# AIM
Reproduce every line of the rows below, requests included, but scale each x and y coordinate in the answers by 0.55 and round to whole numbers, with halves rounding up. Omit the pictures from your output.

Recorded data:
****************

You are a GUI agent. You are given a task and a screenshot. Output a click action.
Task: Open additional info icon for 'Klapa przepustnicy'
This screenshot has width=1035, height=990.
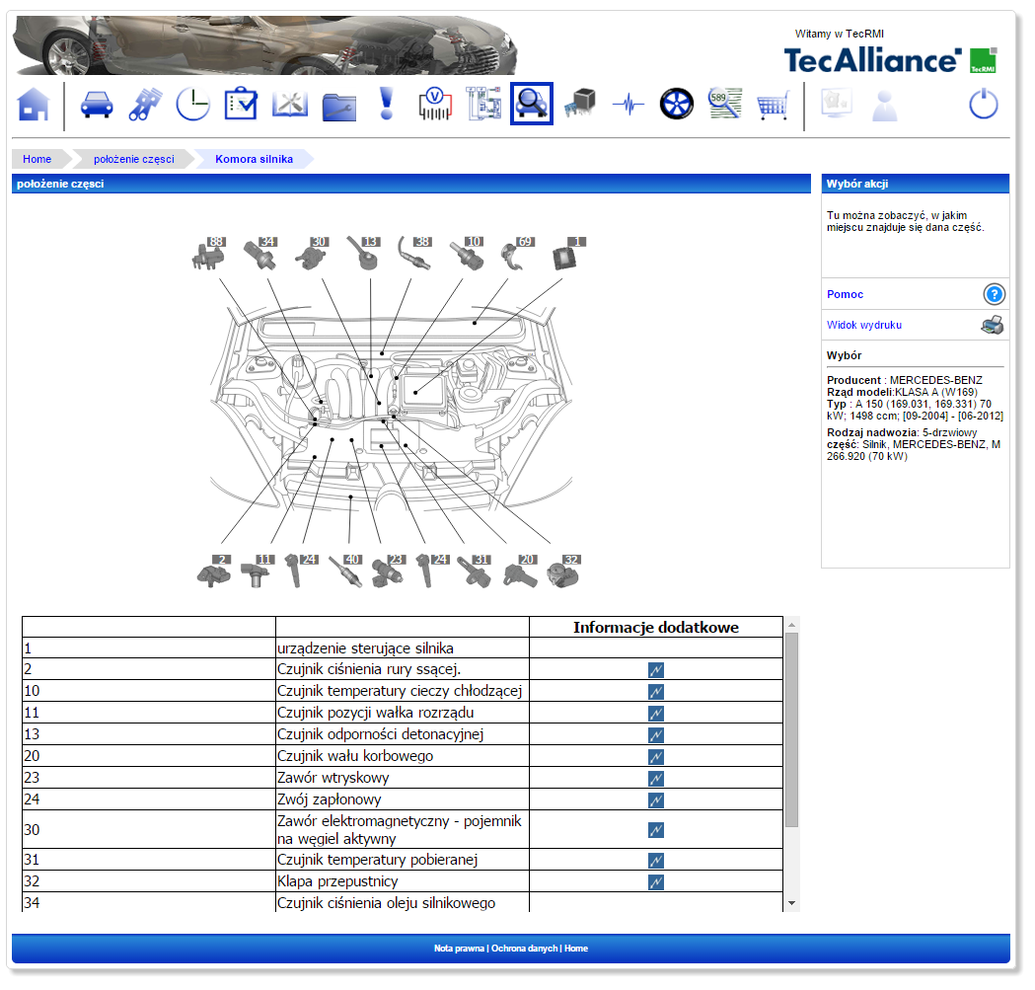click(x=656, y=881)
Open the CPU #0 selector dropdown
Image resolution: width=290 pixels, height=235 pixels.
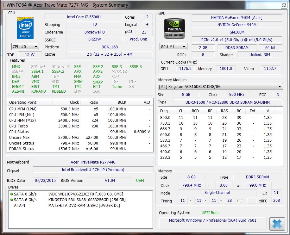(x=25, y=47)
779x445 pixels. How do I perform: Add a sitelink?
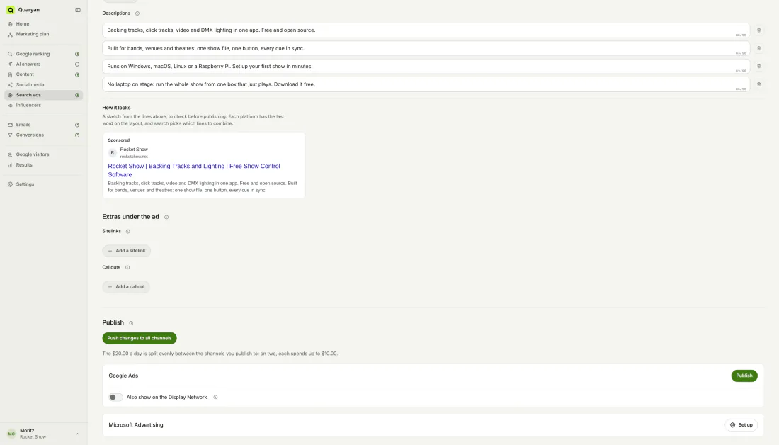(x=127, y=251)
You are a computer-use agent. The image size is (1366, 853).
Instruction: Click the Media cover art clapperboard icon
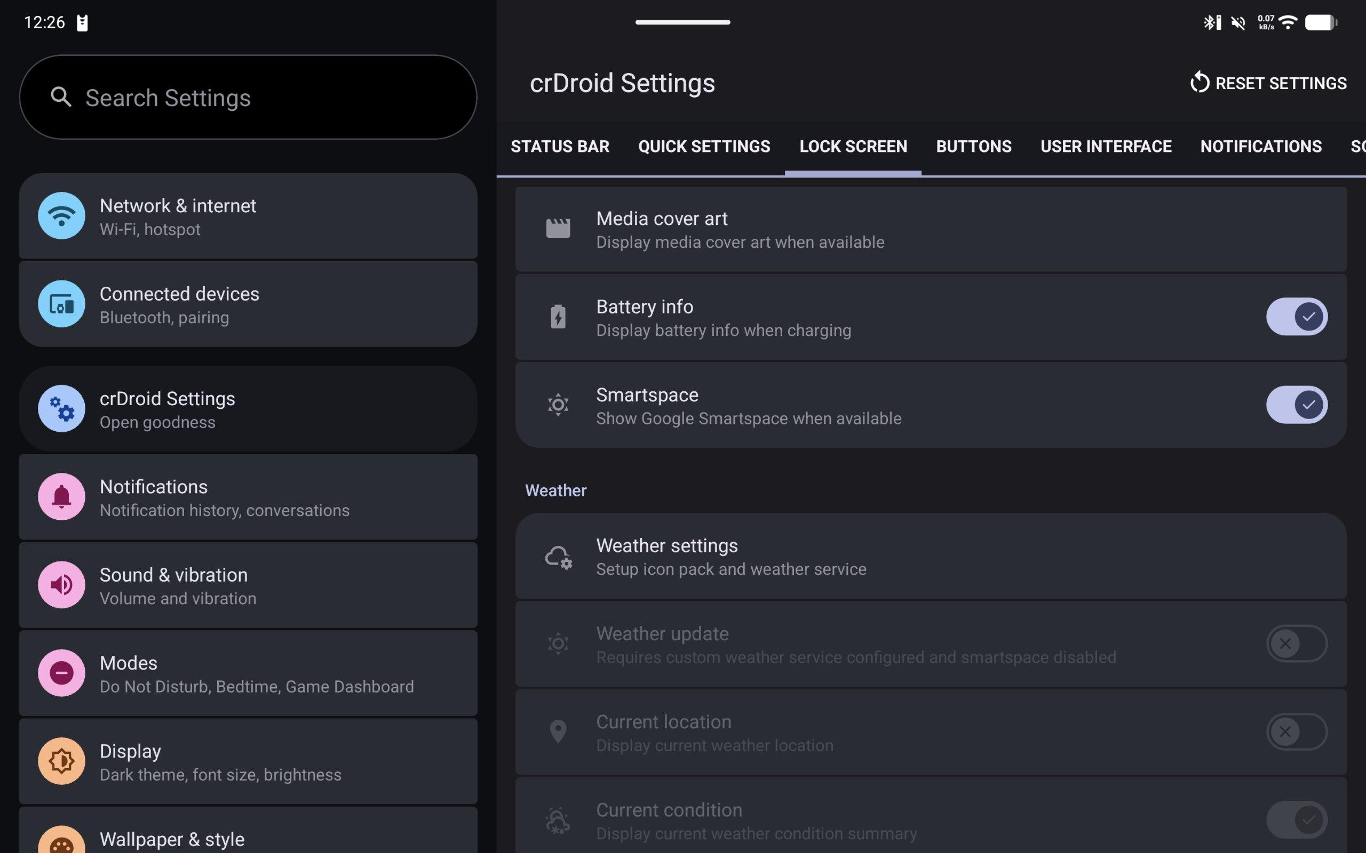click(558, 228)
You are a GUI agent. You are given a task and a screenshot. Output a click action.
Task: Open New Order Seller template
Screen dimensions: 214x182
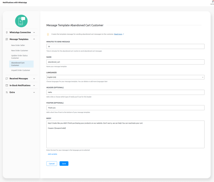[18, 45]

****************

# ANSWER TO THIS EXERCISE
You are a GUI agent. You are given a task and a screenshot. Output a click action.
Task: Open additional info icon for 'Klapa przepustnicy'
This screenshot has width=1035, height=990.
click(x=361, y=485)
Open the CPU #0 selector dropdown
Image resolution: width=290 pixels, height=235 pixels.
(x=14, y=26)
779x445 pixels. How do I perform: Add a sitelink?
(x=70, y=138)
You are a computer-use agent. The image size is (1366, 853).
Instruction: Click the Media cover art clapperboard icon
click(307, 125)
You are a GUI agent. You are given a task and a screenshot. Output a click action.
Task: Open New Order Seller template
Screen dimensions: 214x182
[10, 25]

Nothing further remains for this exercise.